▶ Document text

===============

Moreover, the different ways of talking about time are not coterminous in their applications beyond talk of time-relations. For a chief example, the B-series plays an important role in causal thinking, but the A-series does not. The causal relation is dynamic, takes place in or over time, but the temporal relations between causes and effects are strictly B-series (including ‘simultaneous’ in the series, convenient for cases where cause and effect are held to occur together).[10] What this shows is that the difference between the concepts in the two series does not demonstrate the ‘unreality of time’ as if ‘time’ denoted a postulated single something shown by these considerations to be non-existent, but rather the relation (to employ the toolkit metaphor again) of different tools: in this case, rather aptly, a spanner and a screwdriver – for they can be used together, a spanner holding a bolt firm as a screwdriver is used to insert a screw into it (e.g. the dependence of the A-series concepts on the B-series concepts: ‘present is later than past, earlier than future’), but each of them having independent uses besides (e g. A-series and change, B-series and causation. Note that causal events involve change, but statements about causal nexuses are about a change).
Another important consideration is the intimate connection between conceptions of space and time in which the latter depends in essentially metaphorical ways on the former. It is a commonplace that distances are expressible in temporal terms – ‘the airport is thirty minutes away’ – when citing the geographical distance alone has nugatory informative content, given that fifteen miles on a desert road and fifteen miles from a city centre to an airport are very different matters. The description of the distance as effective distance in the city context requires reference to time to be useful, while reference to time is inessential in the desert road case. Whereas here space is being described in temporal terms, the reverse occurs with complete generality in speaking of time intervals as lengths – ‘long’ and ‘short’ – and in inferring the significance of more explicit measures of time: one minute is a short period of time relative to a century, a long period of time in the dental chair.
The primary signification of ‘length’ is a spatial extent between points in space; in dictionary definitions – reports of usage – the application to time is pertinently given as secondary or derived. Moreover judgments of the length of periods of time turn on the idea of spatial occupancy; a period of time containing little individual incident is described on a line in a shorter message than one that describes on a line a period crammed with incident – for example: contrast accounts of the period from the beginning of settled agriculture in the Neolithic era, about 10,000 BCE, to the ‘rise of civilization’ in Sumer after 4000 BCE, with accounts of the period from the latter date to the Bronze Age Collapse in 1200 BCE. The message on a line representing the former period is very considerably shorter than that representing the latter period, for the reason that greatly more is known about the latter period. (Use of the term ‘message’ here borrows from discussions of the contrast between simplicity and complexity, in which the length of message is one way of distinguishing between the two.[11]) Visualise a timeline along which the segment lengths are proportional to the quantity of information available for each point; like one of those representations of the human body proportioned to the degree of sensitivity to the physical environment showing enormous hands and lips, the timeline would for some periods represent many centuries as a short segment and individual decades as very long, thus representing the way time is viewed – how history is experienced, one could say, consistently with both a Block and a Growing Block perspective on it – as a space occupied by events.

===============

▶ Given task
Please continue the passage on how we talk about time and space, starting after its final sentence.

▶ Record set
===============

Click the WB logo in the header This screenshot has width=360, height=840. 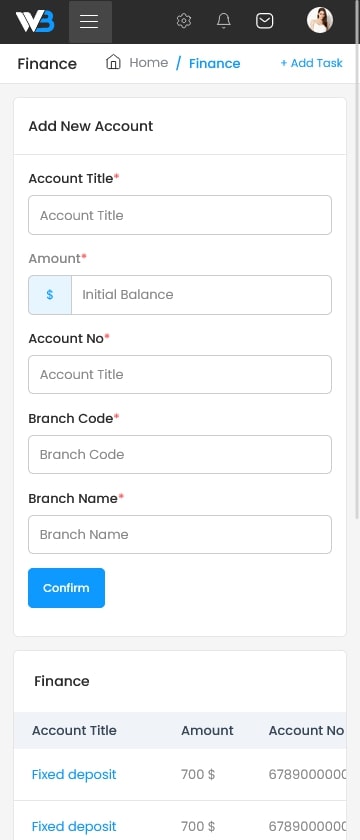click(35, 21)
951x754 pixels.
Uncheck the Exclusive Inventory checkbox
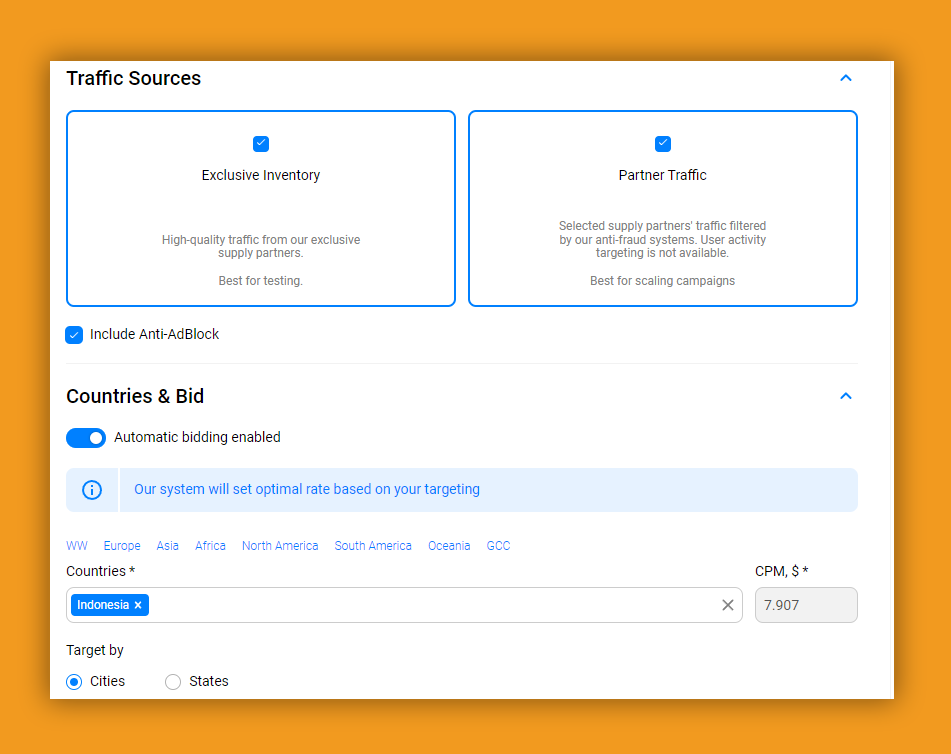261,144
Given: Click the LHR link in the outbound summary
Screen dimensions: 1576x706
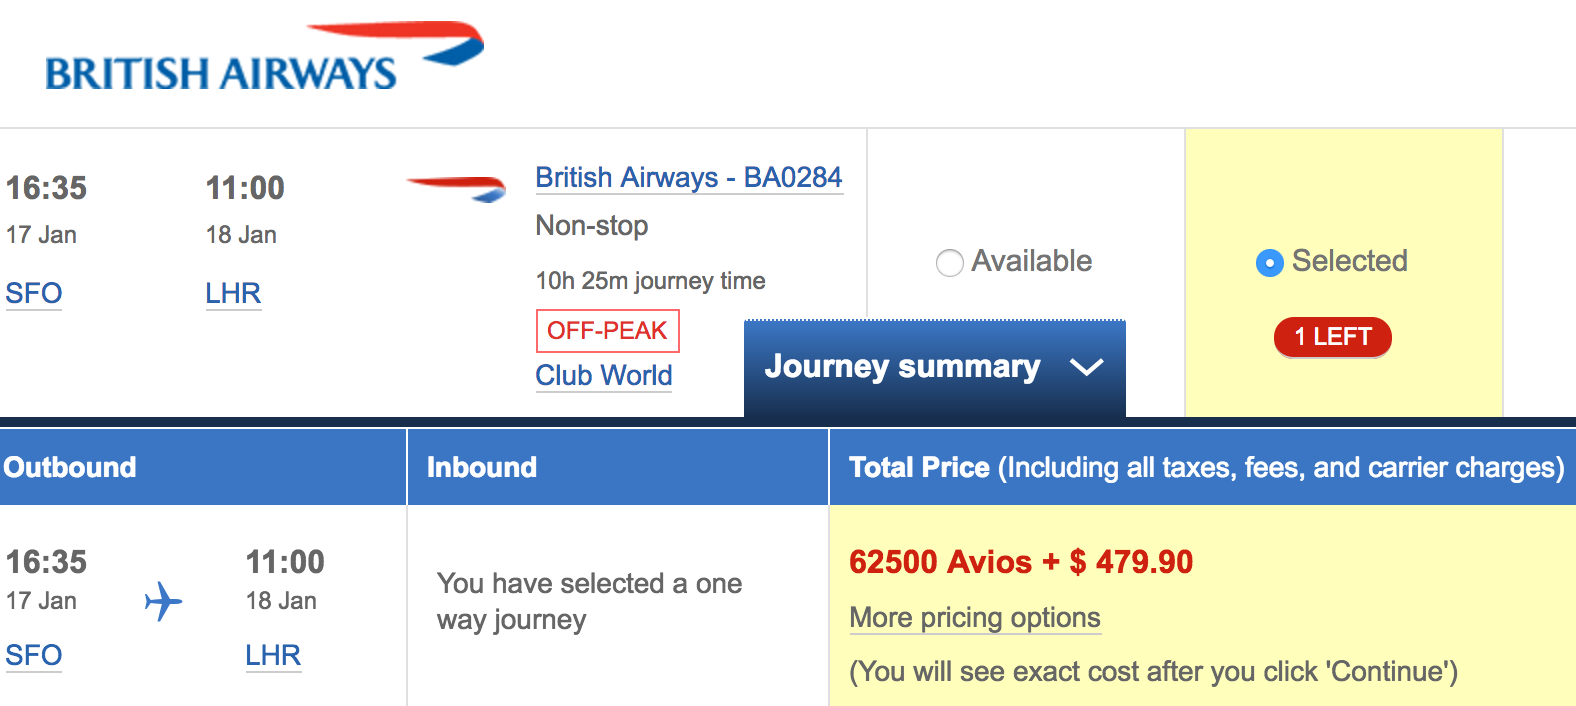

===============

▶ Output for this exercise
For the purposes here the significant point is the irreducibility of the spatial metaphor in deployment of temporal concepts; all times are durations of some proportion (leaving aside the idealisation of a ‘point-instant’) and descriptions of durations essentially employ the spatial metaphor which applicable variants of ‘length’ such as ‘extent’, ‘expanse’, ‘sweep’ and ‘stretch’ – consider also ‘long ago’, ‘far off’, ‘close’, ‘near’, and the spatial connotation of ‘immediate’ – not only do not disguise but reinforce. We use the space-based concept of motion to speak also of events in time ‘approaching’, ‘moving’, ‘standing still’.
To revert to the initial suggestion that the basal experience of time is experience of ‘now’ one can profit from the spatial metaphor to suggest this: that experience in a ‘now’ is like looking a picture, in which the elements are dynamic and experienced as dynamic – that is, changing and moving – and which nevertheless one sees as a whole in the same Augenblick. I take it that this is what Clay and James were trying to get at with the notion of speciosity. Two related points need to be made in conjunction with it: that this is time as experienced (and thus is a form of intuition in Kant’s sense) and implies a Block Universe conception in which, however, the universe is accordingly phenomenal. The irreducibly of metaphor in the account of time in any case implies its artifactual nature as a concept - that is, as constructed to serve the evolved interests of creatures with human sensory and conceptual endowments, and hence as neither a compete nor a definitive account of objective reality - whatever that is.
[1] In this connection one can adduce considerations about distortions in perception of the passage of time, such as the Alice in Wonderland Syndrome; see Weissenstein et. al. Journal of Paediatric Psychiatry 2014.
[2] The solar year is 365.24219 days, the lunar month 29 days, hence the reason for calendar months being 30 or 31 days except for February at 28 days, extended to 29 every leap year to adjust for the drift of the calendar from the solar year.
[3] In the period its activity (at its ground state) defines, Caesium-133 oscillates slightly over nine billion times, giving an accuracy to within 1/15 billionth of a second per year. At an MIT lab it has been proposed that vastly more precise measurements can be obtained by entangling several hundred ytterbium atoms, which vibrate 100,000 times faster than caesium.
[4] See Locke, John, An Essay Concerning Human Understanding II.xv.5 (1689)
[5] See Clarke, Samuel The Leibniz-Clarke Correspondence ed. H. G. Alexander Manchester University Press 1956. Though a significant part of this debate relied on theological considerations, the use made by Leibniz of his Principle of Sufficient Reason – which Clarke accepted – and the Identity of Indiscernables retains a live interest.
[6] For a way into the predictable complexification of debate about the Growing Block view see Roberto Loss ‘Open Future, supervaluationism and the growing-block theory: a stage-theoretical account’ Synthese 199 (2021).
[7] McTaggart, J. M. E. "The Unreality of Time", Mind 17: 457–73; reprinted in McTaggart, The Nature of Existence, Vol. 2 (Cambridge: Cambridge University Press: Book 5, Chapter 33) 1927.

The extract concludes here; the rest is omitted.